Work to be completed. I'd like the entries repeated exactly, pictures omitted.

BEGIN

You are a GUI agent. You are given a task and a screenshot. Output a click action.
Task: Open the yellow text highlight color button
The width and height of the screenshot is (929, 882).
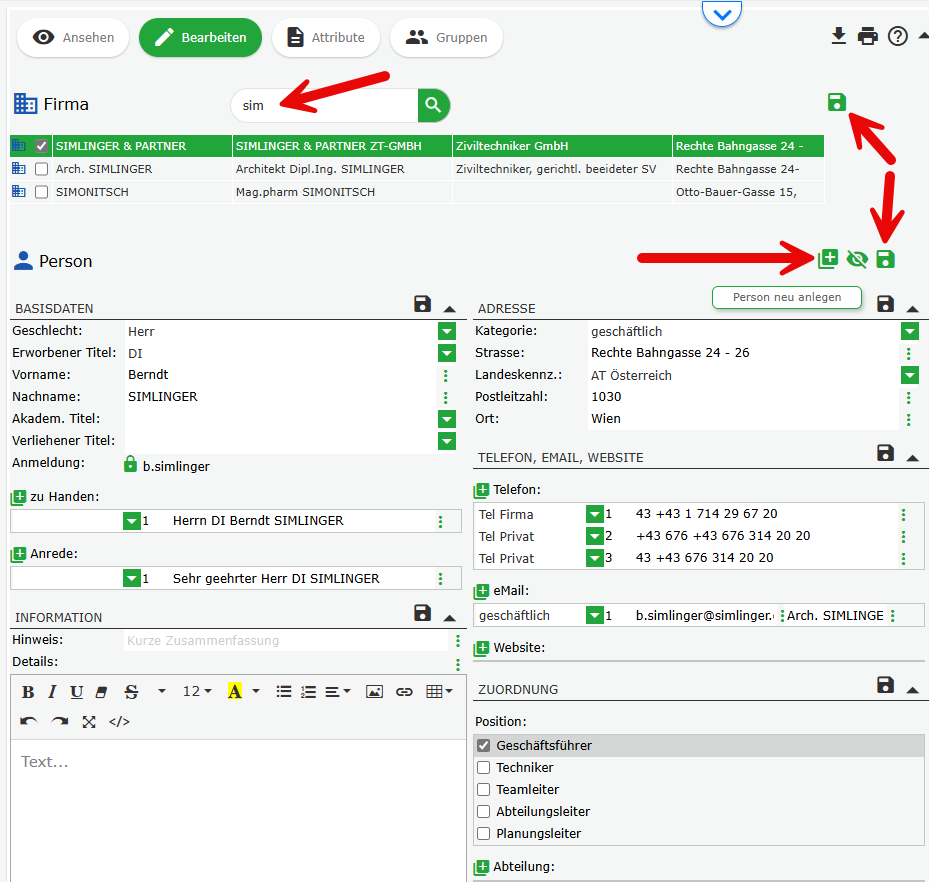click(235, 691)
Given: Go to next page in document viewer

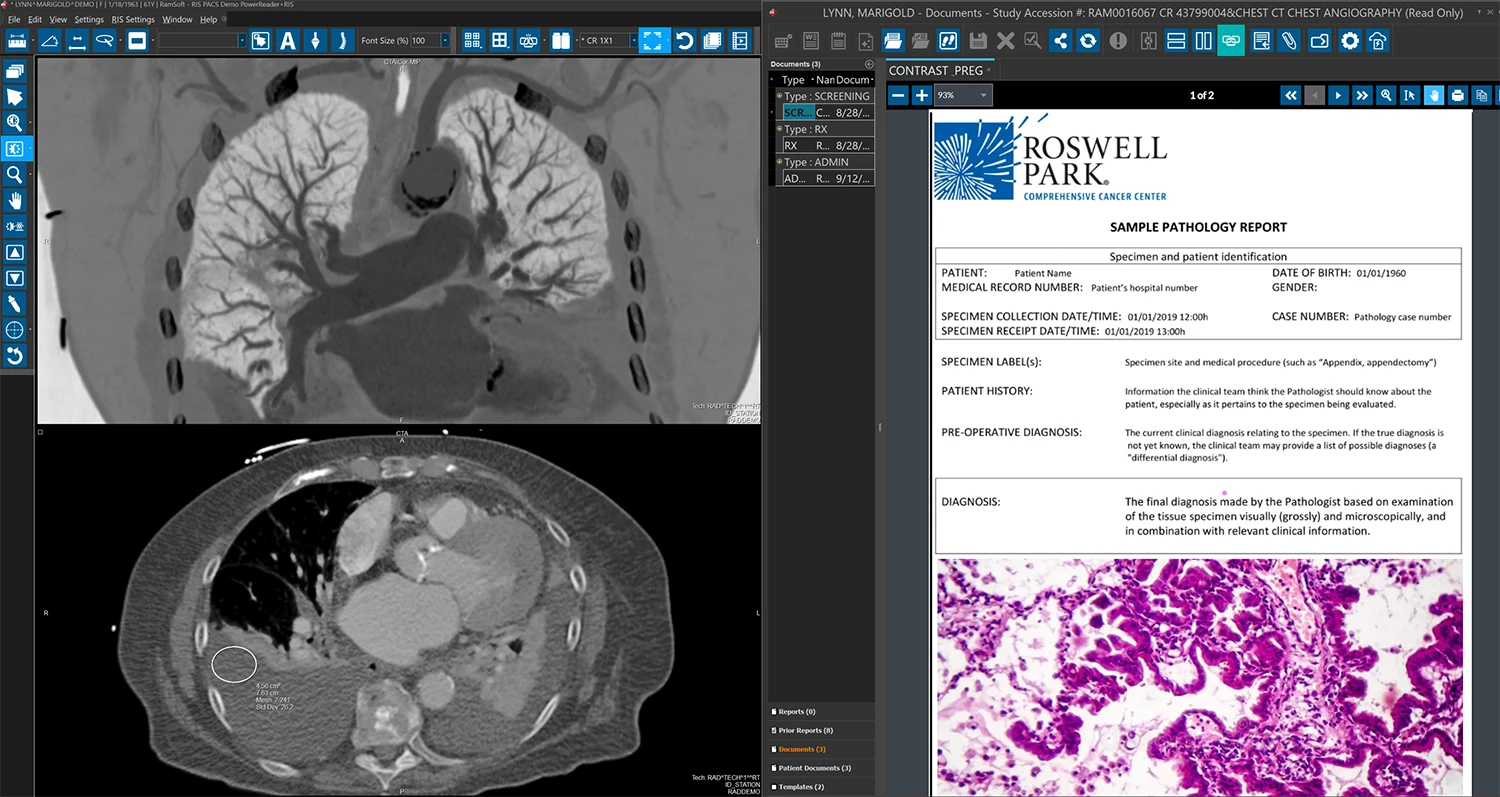Looking at the screenshot, I should (1338, 95).
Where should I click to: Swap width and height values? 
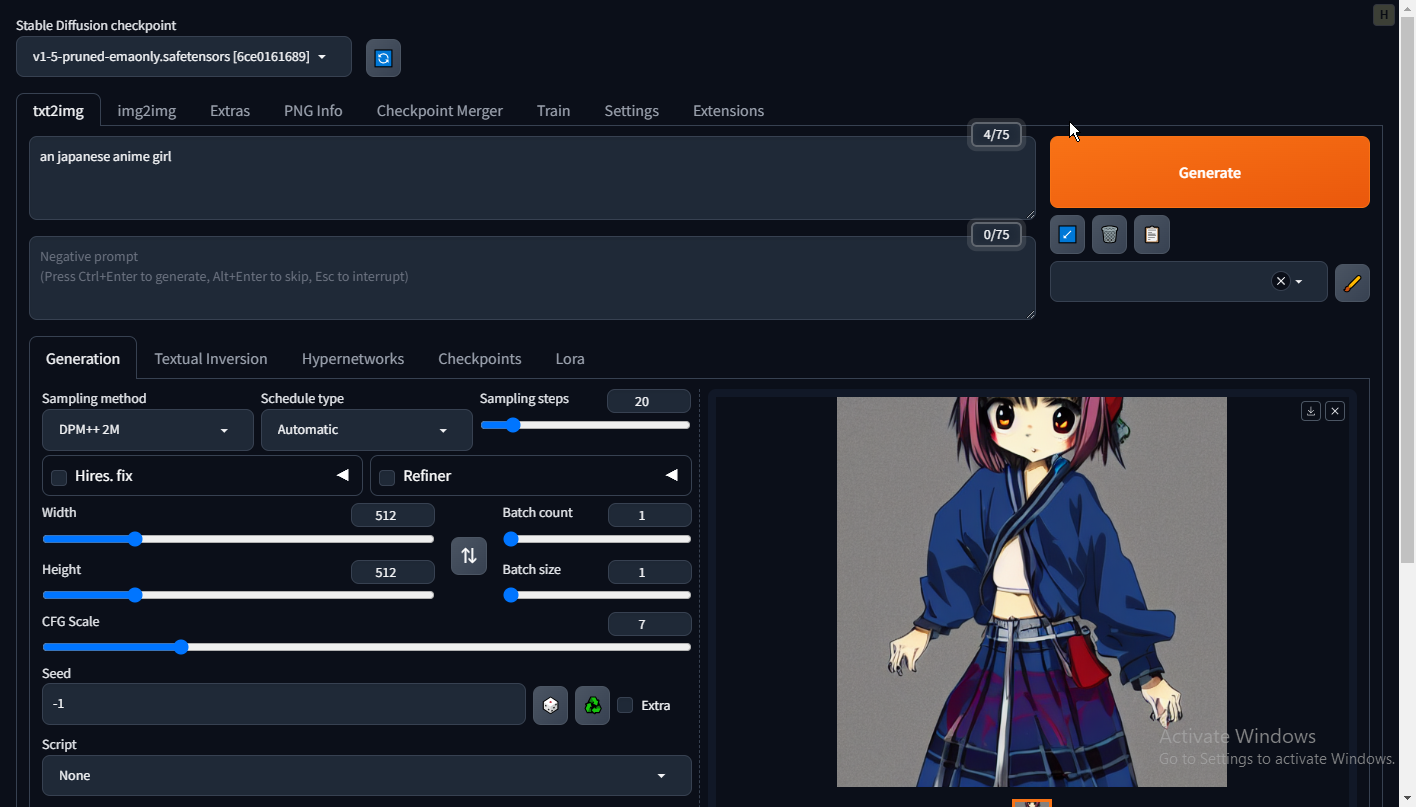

END

Response to the task.
You are a GUI agent. You are given a task and a screenshot. Output a click action.
Task: Open the yellow text highlight color button
The width and height of the screenshot is (929, 882).
click(235, 691)
Given: Go to next page in document viewer

Looking at the screenshot, I should (1338, 95).
Where should I click to: Swap width and height values? 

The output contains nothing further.